His comments came four days after the Independent disclosed that a prominent Tory, Nadhim Zahawi, supported a one-off amnesty as a way of boosting the economy – and improving the party’s standing among ethnic minority voters. The move was swiftly ruled out by David Cameron.
But the Mayor of London, speaking on his LBC 97.3 radio show, said: “We should have an amnesty. We’ve got people who have got in here illegally.
“They are not engaged with the economy and being honest with the system. The key thing is to stop them coming in in such numbers and be tougher in our approach to borders.”
Mr Johnson first called for an amnesty five years ago – a move, he said, that had led to political leaders turning their “machine guns” on him.
He also criticised the failure by successive Governments over the last 20 years to deport illegal immigrants.
“The culture of human rights is such that it is blindingly difficult to get people onto planes,” he said.
“These people will melt away into the undergrowth and be lost again – one reason why people have lost confidence in the immigration system. What we need to do is make it clear to illegal immigrants where to go.”
In an essay for a new think-tank, provisionally called Right Revival, Mr Zahawi said recipients of the amnesty should be given leave to remain rather than full citizenship, limiting their entitlement to benefits, and the move should be combined with an overhaul of border controls.
He said: “We shouldn't be afraid to think outside of our comfort zone. Our failure to appeal to ethnic minorities should send loud alarm bells ringing in Downing Street and Central Office. Unless we act now this electoral penalty will only get worse.”
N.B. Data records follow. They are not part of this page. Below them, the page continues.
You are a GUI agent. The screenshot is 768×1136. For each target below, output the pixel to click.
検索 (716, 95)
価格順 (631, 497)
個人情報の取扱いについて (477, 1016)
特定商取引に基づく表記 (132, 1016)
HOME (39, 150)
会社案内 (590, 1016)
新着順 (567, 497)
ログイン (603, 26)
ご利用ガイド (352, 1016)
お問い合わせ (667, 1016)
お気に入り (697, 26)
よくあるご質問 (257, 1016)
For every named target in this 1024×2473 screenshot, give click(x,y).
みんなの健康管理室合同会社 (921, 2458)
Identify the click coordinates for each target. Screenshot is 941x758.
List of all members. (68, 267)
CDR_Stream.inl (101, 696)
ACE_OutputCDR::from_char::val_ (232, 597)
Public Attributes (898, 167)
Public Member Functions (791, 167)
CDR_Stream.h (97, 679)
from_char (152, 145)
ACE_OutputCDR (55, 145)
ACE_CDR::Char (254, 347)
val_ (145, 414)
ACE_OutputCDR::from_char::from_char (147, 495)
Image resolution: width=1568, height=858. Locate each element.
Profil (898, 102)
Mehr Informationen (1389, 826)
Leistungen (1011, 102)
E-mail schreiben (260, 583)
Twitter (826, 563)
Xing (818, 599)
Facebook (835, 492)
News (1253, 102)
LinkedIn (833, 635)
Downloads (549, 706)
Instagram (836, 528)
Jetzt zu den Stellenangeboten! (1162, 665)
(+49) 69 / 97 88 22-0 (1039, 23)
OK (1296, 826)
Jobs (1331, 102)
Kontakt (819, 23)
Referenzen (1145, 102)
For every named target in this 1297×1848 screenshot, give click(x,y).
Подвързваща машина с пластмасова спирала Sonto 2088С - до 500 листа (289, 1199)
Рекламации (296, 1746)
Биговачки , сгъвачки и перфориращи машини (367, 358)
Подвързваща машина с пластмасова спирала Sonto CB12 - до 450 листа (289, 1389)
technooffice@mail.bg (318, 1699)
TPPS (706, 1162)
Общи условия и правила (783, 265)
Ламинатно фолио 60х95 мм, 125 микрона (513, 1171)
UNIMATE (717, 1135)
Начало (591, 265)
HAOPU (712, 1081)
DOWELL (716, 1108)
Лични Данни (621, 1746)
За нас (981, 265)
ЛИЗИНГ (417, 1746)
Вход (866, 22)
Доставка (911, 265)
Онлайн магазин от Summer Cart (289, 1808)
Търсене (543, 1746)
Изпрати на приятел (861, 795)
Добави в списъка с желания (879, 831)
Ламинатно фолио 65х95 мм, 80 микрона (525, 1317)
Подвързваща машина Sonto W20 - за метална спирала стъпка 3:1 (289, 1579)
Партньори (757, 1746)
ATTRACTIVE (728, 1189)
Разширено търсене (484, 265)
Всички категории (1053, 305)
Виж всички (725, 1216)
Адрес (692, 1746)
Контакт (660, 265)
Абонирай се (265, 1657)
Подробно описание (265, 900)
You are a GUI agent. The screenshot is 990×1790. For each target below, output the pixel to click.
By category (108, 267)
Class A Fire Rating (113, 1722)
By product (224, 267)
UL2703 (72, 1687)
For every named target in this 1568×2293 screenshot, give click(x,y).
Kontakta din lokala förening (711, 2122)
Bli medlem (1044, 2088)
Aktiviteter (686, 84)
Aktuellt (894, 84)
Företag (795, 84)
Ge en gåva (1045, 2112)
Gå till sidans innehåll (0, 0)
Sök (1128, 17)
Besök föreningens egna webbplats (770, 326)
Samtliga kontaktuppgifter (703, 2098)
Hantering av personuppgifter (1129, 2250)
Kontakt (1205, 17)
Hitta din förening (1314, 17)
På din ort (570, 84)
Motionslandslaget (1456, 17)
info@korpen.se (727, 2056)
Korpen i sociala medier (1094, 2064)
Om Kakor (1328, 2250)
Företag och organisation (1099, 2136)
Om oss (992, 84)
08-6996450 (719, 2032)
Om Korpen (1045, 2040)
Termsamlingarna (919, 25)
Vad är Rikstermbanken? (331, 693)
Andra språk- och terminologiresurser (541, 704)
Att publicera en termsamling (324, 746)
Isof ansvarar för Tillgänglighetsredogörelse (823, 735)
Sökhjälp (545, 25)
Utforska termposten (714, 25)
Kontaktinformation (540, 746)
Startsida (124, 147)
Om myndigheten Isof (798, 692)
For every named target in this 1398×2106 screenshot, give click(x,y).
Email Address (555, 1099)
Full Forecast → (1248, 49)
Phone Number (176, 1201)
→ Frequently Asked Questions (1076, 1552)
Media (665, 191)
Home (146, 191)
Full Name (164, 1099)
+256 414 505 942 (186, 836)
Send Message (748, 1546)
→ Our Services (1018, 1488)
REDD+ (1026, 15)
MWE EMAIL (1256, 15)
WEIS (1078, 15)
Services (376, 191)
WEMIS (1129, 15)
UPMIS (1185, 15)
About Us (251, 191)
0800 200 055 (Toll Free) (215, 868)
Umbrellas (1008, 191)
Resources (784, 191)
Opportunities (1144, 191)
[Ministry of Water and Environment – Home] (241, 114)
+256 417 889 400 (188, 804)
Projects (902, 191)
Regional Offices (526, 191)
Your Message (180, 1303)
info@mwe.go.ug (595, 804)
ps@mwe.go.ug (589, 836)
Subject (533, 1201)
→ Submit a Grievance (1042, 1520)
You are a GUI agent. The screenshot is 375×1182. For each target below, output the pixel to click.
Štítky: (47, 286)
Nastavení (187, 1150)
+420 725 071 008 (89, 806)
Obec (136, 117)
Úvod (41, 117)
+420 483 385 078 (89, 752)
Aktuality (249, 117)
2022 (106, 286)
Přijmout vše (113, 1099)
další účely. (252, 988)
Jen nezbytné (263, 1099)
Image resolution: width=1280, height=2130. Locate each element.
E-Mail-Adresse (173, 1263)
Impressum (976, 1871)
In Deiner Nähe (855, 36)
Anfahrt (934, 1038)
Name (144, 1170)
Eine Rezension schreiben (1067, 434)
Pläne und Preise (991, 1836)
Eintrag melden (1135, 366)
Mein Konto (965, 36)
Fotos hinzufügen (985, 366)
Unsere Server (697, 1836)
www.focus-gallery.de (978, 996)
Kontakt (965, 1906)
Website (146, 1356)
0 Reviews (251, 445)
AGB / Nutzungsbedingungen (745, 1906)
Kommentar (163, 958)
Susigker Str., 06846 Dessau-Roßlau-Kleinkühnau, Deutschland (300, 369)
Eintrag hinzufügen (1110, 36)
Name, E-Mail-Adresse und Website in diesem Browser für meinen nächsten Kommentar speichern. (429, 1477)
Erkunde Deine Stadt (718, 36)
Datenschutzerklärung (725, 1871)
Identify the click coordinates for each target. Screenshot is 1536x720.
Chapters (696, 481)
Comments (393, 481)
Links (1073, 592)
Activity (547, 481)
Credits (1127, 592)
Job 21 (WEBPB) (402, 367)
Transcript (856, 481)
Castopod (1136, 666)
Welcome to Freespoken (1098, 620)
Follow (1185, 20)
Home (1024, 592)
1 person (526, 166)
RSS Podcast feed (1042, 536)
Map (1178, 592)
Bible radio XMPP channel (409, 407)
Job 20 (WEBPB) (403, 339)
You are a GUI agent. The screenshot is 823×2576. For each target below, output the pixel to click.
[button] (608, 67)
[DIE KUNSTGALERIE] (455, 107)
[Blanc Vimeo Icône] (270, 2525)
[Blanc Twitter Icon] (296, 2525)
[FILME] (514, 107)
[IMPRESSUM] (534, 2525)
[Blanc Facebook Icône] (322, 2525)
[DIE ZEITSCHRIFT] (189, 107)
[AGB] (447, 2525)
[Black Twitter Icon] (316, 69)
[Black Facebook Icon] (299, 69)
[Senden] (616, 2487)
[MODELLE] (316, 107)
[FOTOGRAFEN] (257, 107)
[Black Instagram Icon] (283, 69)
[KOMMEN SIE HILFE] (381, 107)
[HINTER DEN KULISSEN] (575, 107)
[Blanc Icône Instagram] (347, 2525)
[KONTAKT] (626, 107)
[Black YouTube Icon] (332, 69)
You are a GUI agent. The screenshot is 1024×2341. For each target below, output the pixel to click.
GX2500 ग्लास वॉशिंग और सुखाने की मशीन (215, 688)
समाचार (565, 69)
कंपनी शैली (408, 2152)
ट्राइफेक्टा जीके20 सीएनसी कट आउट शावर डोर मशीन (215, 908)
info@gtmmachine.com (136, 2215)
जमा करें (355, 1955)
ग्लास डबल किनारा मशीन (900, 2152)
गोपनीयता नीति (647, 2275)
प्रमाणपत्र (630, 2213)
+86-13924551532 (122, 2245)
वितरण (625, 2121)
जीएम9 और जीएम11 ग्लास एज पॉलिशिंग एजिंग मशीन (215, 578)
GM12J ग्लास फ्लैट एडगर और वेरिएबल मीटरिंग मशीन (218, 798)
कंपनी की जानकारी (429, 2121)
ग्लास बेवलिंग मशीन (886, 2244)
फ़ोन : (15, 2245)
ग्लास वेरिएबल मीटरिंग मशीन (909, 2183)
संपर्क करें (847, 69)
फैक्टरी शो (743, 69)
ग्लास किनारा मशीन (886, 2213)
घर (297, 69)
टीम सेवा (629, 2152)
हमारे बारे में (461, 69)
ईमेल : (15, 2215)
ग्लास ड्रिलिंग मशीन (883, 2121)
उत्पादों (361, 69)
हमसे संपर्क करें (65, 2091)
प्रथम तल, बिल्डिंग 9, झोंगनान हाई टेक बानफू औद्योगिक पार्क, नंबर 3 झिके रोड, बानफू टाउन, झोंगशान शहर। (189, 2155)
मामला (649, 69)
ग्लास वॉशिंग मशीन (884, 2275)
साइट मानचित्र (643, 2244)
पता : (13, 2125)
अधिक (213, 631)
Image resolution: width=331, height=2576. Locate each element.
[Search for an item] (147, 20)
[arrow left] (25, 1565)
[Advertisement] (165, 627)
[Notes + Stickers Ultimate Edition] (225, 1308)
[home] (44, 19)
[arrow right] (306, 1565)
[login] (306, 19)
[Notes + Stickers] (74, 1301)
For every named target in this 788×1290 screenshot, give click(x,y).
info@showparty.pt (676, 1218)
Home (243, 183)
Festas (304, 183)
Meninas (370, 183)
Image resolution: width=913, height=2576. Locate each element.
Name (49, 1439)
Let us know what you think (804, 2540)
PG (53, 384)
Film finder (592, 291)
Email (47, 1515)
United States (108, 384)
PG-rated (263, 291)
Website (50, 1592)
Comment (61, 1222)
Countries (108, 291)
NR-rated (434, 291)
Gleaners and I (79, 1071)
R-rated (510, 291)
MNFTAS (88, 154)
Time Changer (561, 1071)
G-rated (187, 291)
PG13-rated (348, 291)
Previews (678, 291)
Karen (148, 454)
Mr Johnson also claimed he could still reverse his decision not to seek a third term as mayor, but only if there was strong public support for him to continue. He is due to step down in 2016.
His comments will be greeted with scepticism by many senior Tories who fully expect him to attempt to return to the Commons as an MP in 2015 as a possible prelude to a Tory leadership bid.
“The truth is that there are so many things we are trying to do at the moment that I know I am not going to be able to get in in time for 2016,” he said.
"I won’t deny it – it is something I think about and something I’ve even talked to friends about. But the reality is that after eight years you've been at it for a long time in a very big job. You see what happens to people who do things for too long. You've got to be fair to the electorate, you’ve got to be sure you are doing your best.”
But he joked that he could be persuaded to stand again if there was a “Reverse Morsi” in the capital.
His quip about the mass protests taking place in Cairo against the Egyptian president came as he faced questions about his ambition to be prime minister during the first edition of his new monthly radio phone-in.